> [Assignment]: Set out exactly every line of the entries below, starting at the line that holds "The image size is (1164, 881)." and stopping after the line that holds "Click 'Use the".

::::

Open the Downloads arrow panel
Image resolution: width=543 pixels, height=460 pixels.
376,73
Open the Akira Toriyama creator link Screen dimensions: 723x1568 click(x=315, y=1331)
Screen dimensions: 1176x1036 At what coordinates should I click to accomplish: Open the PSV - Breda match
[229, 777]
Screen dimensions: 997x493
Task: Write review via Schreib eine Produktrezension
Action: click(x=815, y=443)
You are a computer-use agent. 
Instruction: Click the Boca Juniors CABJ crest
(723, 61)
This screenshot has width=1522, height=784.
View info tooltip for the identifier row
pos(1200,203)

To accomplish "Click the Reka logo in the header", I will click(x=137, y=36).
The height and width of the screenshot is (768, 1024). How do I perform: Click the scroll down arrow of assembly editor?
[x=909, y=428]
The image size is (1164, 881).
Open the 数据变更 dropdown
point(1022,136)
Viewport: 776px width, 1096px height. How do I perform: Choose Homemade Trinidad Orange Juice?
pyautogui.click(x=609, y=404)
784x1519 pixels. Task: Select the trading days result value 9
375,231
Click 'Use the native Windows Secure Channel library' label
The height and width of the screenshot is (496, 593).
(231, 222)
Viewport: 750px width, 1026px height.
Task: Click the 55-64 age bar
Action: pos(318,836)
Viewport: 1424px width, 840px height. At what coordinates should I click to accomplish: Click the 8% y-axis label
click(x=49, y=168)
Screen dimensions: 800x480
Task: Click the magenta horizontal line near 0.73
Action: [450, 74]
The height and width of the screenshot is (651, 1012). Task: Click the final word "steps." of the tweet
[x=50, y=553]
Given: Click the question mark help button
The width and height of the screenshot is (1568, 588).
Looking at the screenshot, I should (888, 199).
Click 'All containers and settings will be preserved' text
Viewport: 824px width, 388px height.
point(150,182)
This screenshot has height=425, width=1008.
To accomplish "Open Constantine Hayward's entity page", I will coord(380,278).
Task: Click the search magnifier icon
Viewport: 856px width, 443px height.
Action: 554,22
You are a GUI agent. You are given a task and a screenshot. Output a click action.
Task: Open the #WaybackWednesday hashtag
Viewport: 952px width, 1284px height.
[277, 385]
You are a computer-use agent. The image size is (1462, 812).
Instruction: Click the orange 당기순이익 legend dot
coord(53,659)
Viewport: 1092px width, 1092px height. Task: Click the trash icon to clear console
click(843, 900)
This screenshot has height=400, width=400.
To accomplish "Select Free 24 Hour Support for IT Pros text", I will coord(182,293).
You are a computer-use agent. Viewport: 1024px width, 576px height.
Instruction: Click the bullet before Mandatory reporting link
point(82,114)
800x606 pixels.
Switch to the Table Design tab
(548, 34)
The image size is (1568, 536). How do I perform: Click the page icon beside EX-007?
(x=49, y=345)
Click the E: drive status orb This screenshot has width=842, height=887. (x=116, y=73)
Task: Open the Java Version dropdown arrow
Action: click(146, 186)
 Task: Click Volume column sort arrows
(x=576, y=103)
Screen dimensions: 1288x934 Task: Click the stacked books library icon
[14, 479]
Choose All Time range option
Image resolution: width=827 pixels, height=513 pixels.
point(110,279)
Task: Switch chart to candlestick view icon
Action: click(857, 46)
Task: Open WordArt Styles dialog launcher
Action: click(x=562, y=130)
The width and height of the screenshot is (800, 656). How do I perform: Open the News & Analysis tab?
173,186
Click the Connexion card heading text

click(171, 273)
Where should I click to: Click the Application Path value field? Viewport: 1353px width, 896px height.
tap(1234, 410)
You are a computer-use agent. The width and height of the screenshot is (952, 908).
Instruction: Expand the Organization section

::::

> [Output below]:
The image size is (1164, 881).
Open the 数据变更 dropdown
point(1022,136)
Viewport: 776px width, 1096px height. How do I perform: Choose Homemade Trinidad Orange Juice?
pyautogui.click(x=609, y=404)
784x1519 pixels. Task: Select the trading days result value 9
375,231
Click 'Use the native Windows Secure Channel library' label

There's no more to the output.